I fall into the kiss as I move gently with her, completely overwhelmed with every sensation. I hold onto her and bury myself to her hilt, soaking up her cries because they were mine to soak up, never allowing her lips to be  taken away. 

"Sam," she whispers against me. The sound of my name, said with such abandon, triggers something inside me, sending the butterflies in my stomach on a rampage. They bat their wings against the inside of my ribcage, threatening to break out. 

It felt too good, the closeness of her body and the sound of her voice so delicately spurring me on. Her love was so overwhelming I felt as if my heart would burst with joy. 

"Sam, I love you," she tells me when we pull apart for air, desperate kisses edging us closer to release. 

Closer than I thought, because as soon as the words register in my mind I'm falling apart. I spill myself inside her and she clutches me, whimpering my name as she falls over her same edge. Our bodies move together in an ageless dance of fire and rain, captured beautifully by our love. We're doused in ecstasy wrapped up in each other. "I love you too."
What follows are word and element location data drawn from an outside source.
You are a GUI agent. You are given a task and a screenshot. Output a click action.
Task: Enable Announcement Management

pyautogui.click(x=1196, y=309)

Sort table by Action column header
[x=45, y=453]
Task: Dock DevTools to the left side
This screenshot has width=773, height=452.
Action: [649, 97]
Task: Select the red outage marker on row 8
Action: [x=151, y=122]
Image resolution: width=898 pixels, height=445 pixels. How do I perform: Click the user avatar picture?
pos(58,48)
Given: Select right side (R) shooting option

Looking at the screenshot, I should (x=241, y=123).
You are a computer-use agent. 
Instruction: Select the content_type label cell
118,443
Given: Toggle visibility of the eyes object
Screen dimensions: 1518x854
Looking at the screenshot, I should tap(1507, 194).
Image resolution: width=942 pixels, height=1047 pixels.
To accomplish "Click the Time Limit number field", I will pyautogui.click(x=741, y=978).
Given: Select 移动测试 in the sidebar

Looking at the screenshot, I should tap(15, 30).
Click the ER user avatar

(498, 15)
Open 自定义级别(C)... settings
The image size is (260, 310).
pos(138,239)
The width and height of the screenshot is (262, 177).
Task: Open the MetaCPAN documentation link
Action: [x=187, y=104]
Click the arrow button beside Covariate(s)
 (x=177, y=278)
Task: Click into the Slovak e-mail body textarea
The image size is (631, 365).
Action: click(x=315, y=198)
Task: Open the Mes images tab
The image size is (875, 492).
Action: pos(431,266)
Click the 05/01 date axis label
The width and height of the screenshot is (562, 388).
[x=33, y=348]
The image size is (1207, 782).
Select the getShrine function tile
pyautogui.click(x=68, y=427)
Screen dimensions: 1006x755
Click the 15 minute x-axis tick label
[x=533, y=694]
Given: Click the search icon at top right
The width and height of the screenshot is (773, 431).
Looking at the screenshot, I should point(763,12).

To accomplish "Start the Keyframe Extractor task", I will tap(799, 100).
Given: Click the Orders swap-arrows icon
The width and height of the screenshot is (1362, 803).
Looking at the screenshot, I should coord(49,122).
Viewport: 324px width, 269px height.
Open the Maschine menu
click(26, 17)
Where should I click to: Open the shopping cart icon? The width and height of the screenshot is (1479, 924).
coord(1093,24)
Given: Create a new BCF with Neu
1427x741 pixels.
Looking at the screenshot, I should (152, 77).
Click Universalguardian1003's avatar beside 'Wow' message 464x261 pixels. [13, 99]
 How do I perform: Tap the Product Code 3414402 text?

As we lie there a few minutes later we say nothing. Nothing but the tips of our fingers touching as our damp and tired bodies recover from our effort. We don't have to say anything to bask in the glow of what we'd done.

I go back to that moment a lot, the first and only time I ever told her I loved her. We had reached the precipice of the choice we were making, and she disappears that same night. 

I would have thought that loving someone that much would give you at least an uneasy feeling in your gut when something happens to them. But for me it was as if her leaving had taken away one of my senses. All the air was dissipating from the space around me, and I was forgetting how to breathe.